When you realize that each and every life form around you is God dreaming, what is there left to judge? What is there any longer to ignore? Who wouldn’t want to listen to God’s dream tell itself? The distinguishing characteristic of Jesus’ presence—what he felt acutely—and what those around him felt acutely—was that “all are welcome in this place.”
Even sinners and criminals. Jesus knew that sinners and criminals are only God lost in the dream and desperately needing lucidity. “For I was hungry and you gave me food, I was thirsty and you gave me drink, a stranger and you welcomed me, naked and you clothed me, ill and you cared for me, in prison and you visited me.” Wait a minute, even people who have harmed us? And so a friend asked, “If someone sins against me, how often must I forgive him?”“I say to you, not seven times but seventy times seven.” Forgive always.
But what about justice? Surely we must render justice upon those who hurt us.
No. Those who see God dreaming through all those around them dwell in a consciousness beyond justice. In justice there is separation, but when your consciousness dwells in the pure light of the realization that all are dreamed by God, then the separation becomes an invitation to draw close and become one again.
The prefect Pontius Pilate asks him, “Are you the king of the Jews?” Jesus responds, “My kingdom does not belong to this world.” The essential theme of his every teaching, the Kingdom of Heaven, is that there is a reality that is us, and it isn’t even something we believe. It’s what we already are. We have only to let it shine through us and surround us. It isn’t something of the world. It’s Someone of Whom we always are Who longs to pour forth into the world.
Then the inevitable questions follow: When we have a rough night’s sleep or stub a toe on the leg of a chair—does God dream this? If a doctor says, “I need to let you know that you have cancer.” Is this part of the dream? Are the men who blew people to bits in the Brussels airport God dreaming, and why would God dream such a thing? We can start asking questions about whether Stalin and prisoners of war in Siberian gulags are God dreaming, or whether God would dream of sexually assaulting someone. But when we start asking the philosophical naysayer questions, we’ve already receded into the consciousness of illusion. Saint Paul writes, “The night is advanced, the day is at hand. Let us then throw off the works of darkness [and] put on the armor of light.” Nineteen centuries later these words would be put more succinctly: “far better to light the candle than to curse the darkness.” Jesus recognized this. Why ask the reason for hunger, when we can feed those in need? Why ask the reason for silence when we can pick up the lyre and the drum and play a song?

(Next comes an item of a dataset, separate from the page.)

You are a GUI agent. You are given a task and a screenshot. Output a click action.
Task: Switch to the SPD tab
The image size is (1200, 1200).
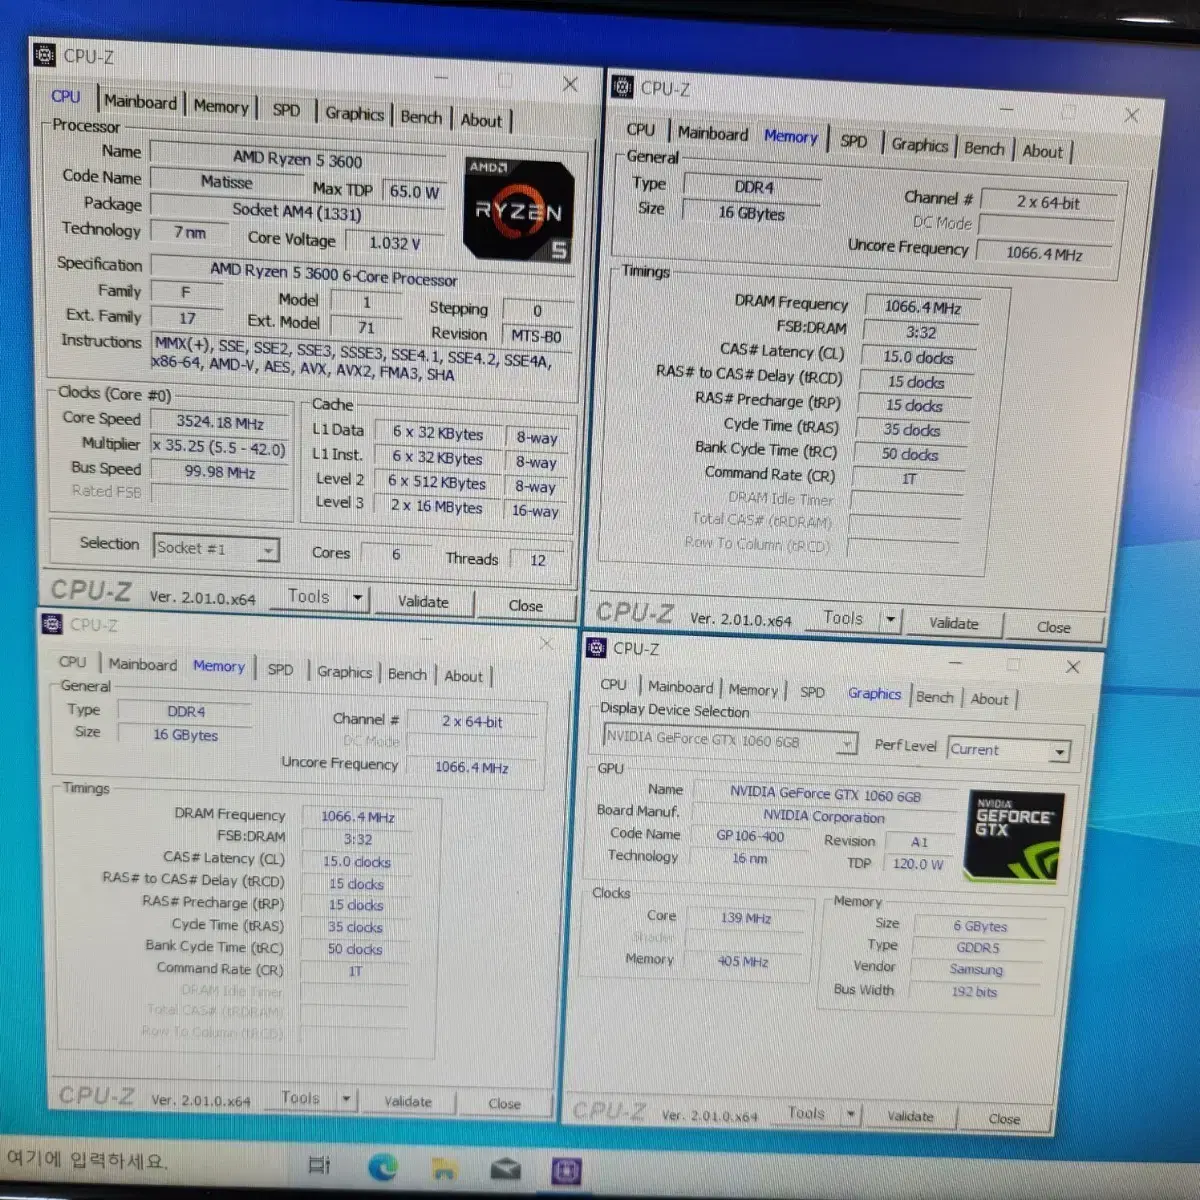coord(286,110)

But the hardest question was asked by Mary as she watched her son, stripped and bloodied, die on the Cross. Why would God have this dream? Why would the light of the world allow itself to go out so quickly? The answer is that the Light, the Life, the Flame had to burn and shine brightly enough that wicks of other hearts would catch fire and the realization would spread. Thus John begins his Gospel: “The true light, which enlightens everyone, was coming into the world. To those who did accept him, he gave power to become children of God.”

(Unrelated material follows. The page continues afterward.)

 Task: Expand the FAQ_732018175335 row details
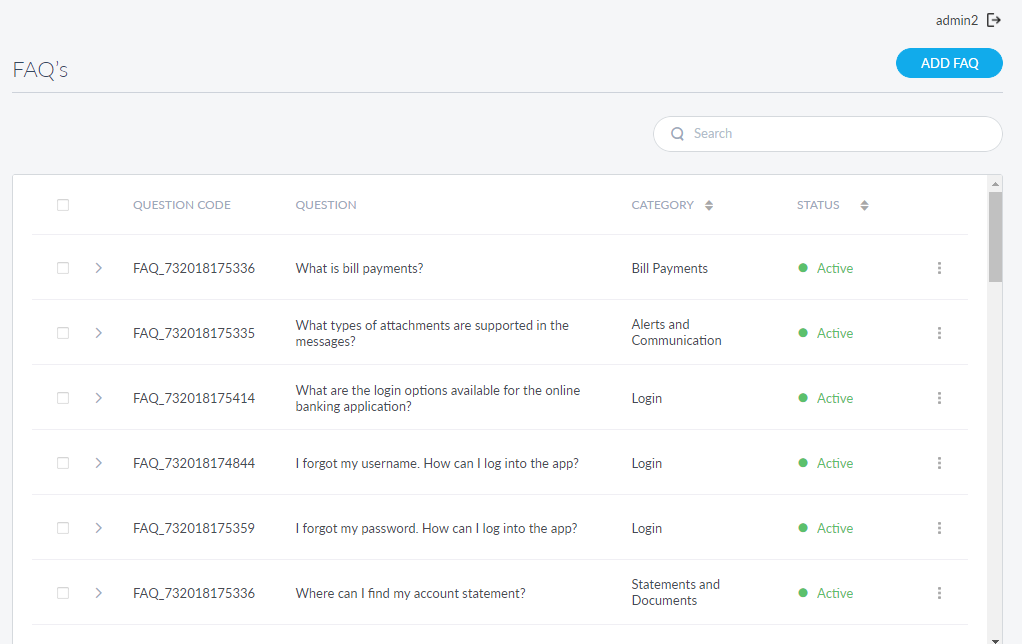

Mary held her hand over her mouth, and lay her other hand on his cold, sallow foot, the square, iron nail sticking out. She whispered, “Why?”
“Woman, behold your son.”
We are one family. We are one body. We are one divine being inexorably in love with an imperfect world, aching to draw close. Ignite our hearts. Wake us up. What we call this world is supposed to be God’s dream. What we call this world and our selves is God’s dream.

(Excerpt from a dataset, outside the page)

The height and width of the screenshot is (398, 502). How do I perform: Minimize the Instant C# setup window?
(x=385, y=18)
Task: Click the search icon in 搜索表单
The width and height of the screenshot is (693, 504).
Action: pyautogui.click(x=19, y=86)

So what will be the result when this realization spreads to envelope the minds and hearts of all people in the world?
Answer: We will embark on the now singular task confronting the human race: building a planetary civilization, the edifice of which is entirely belonging, welcoming, celebrating. We aren’t at the beginning of the end, as blockbuster movies and the nightly news would have us think. We are, rather, at the end of the beginning. Perhaps, looking down from the Cross at the woman—his mom—Jesus knew this.